**Exercise input**
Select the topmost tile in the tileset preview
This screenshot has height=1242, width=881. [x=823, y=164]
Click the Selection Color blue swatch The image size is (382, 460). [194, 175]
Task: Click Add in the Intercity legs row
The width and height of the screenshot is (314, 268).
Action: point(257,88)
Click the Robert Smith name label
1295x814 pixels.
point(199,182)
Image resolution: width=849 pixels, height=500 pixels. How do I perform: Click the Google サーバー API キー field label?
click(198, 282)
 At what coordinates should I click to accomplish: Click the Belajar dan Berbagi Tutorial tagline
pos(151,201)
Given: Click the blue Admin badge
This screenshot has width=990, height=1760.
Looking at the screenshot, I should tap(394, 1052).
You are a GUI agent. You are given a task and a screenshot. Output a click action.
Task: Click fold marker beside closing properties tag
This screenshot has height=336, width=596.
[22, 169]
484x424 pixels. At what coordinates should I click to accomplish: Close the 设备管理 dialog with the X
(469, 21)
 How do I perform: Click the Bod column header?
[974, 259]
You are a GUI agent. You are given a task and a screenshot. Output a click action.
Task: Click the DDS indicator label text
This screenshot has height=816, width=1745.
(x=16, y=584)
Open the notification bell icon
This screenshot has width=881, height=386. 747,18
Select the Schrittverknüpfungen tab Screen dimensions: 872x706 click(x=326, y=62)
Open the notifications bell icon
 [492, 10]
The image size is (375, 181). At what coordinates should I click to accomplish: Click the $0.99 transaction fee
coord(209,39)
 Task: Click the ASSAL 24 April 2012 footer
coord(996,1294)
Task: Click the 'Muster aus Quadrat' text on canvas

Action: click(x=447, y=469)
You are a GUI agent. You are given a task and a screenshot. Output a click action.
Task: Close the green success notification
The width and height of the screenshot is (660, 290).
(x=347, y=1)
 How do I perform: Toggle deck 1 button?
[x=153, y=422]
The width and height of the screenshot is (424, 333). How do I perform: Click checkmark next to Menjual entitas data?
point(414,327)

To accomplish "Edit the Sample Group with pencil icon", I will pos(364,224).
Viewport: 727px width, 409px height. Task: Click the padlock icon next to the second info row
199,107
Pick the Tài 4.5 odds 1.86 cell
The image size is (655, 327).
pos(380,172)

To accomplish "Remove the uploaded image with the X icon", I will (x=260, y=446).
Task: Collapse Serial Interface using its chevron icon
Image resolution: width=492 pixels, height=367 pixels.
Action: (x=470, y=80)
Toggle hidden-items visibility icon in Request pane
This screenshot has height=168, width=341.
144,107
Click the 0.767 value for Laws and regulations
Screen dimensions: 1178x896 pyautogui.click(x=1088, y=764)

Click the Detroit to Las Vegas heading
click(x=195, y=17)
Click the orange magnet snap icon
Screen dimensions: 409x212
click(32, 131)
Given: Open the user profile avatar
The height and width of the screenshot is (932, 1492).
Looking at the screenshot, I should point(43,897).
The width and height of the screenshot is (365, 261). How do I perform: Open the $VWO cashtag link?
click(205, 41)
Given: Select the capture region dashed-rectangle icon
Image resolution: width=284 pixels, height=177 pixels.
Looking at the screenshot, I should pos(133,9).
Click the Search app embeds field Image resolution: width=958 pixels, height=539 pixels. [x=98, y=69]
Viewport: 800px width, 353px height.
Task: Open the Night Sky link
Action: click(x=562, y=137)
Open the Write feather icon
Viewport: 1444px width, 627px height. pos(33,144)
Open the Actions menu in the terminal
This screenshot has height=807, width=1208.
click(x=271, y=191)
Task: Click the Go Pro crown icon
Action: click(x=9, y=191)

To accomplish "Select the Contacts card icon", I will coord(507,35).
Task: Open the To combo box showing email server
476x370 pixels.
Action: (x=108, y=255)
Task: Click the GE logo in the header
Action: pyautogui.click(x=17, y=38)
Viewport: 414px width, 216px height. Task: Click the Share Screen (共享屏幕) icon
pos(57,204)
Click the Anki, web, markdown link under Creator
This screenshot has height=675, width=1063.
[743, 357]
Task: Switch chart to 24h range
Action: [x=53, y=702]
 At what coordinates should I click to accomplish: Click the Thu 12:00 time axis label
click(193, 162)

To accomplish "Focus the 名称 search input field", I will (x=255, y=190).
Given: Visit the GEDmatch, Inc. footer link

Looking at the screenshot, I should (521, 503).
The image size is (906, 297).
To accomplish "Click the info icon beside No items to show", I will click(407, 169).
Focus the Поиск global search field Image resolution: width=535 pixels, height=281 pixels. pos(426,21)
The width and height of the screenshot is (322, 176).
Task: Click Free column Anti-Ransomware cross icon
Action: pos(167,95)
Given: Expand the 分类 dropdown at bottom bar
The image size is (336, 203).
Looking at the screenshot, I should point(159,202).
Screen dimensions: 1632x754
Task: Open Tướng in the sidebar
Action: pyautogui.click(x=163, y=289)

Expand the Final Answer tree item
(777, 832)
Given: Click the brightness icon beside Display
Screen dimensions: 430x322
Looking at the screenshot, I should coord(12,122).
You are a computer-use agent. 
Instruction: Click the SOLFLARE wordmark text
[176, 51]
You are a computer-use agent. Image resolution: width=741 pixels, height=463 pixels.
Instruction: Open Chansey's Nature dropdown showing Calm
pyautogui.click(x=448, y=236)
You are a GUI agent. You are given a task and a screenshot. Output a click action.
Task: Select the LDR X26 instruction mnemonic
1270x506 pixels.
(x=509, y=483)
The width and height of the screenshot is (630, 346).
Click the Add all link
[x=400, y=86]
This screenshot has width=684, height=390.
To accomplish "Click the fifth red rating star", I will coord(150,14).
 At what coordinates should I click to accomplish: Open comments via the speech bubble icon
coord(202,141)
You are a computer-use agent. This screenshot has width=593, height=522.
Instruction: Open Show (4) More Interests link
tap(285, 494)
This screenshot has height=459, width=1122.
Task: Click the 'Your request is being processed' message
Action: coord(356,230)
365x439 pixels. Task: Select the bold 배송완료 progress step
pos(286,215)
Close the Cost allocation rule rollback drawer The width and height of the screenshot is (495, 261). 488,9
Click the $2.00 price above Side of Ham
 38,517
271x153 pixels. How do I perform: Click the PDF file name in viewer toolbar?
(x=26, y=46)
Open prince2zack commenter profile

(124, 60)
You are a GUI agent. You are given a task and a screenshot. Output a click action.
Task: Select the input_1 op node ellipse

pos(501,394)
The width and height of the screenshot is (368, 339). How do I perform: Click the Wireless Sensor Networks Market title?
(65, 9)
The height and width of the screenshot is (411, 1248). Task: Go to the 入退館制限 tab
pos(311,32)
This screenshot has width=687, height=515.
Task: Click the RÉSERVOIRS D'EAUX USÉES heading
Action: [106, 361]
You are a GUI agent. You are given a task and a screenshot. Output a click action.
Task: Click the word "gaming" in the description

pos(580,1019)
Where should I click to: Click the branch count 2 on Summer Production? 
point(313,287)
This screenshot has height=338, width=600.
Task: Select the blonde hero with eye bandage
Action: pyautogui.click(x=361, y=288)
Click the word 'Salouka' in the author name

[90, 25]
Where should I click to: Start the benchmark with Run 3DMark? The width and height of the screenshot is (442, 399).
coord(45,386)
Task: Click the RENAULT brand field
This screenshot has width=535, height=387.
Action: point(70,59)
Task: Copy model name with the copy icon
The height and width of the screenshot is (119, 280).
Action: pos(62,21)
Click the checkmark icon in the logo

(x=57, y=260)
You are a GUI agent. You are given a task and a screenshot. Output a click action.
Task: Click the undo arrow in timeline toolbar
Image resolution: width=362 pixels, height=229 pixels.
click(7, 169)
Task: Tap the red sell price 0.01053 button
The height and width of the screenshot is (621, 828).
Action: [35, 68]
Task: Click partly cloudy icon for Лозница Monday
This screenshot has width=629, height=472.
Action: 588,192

**Work instructions**
Each line that contains "computer" is to be copied from the listing above.

**Your response**
You are a computer-use agent. 
You are a computer-use agent. Image resolution: width=741 pixels, height=463 pixels.
You are a computer-use agent. This screenshot has width=593, height=522.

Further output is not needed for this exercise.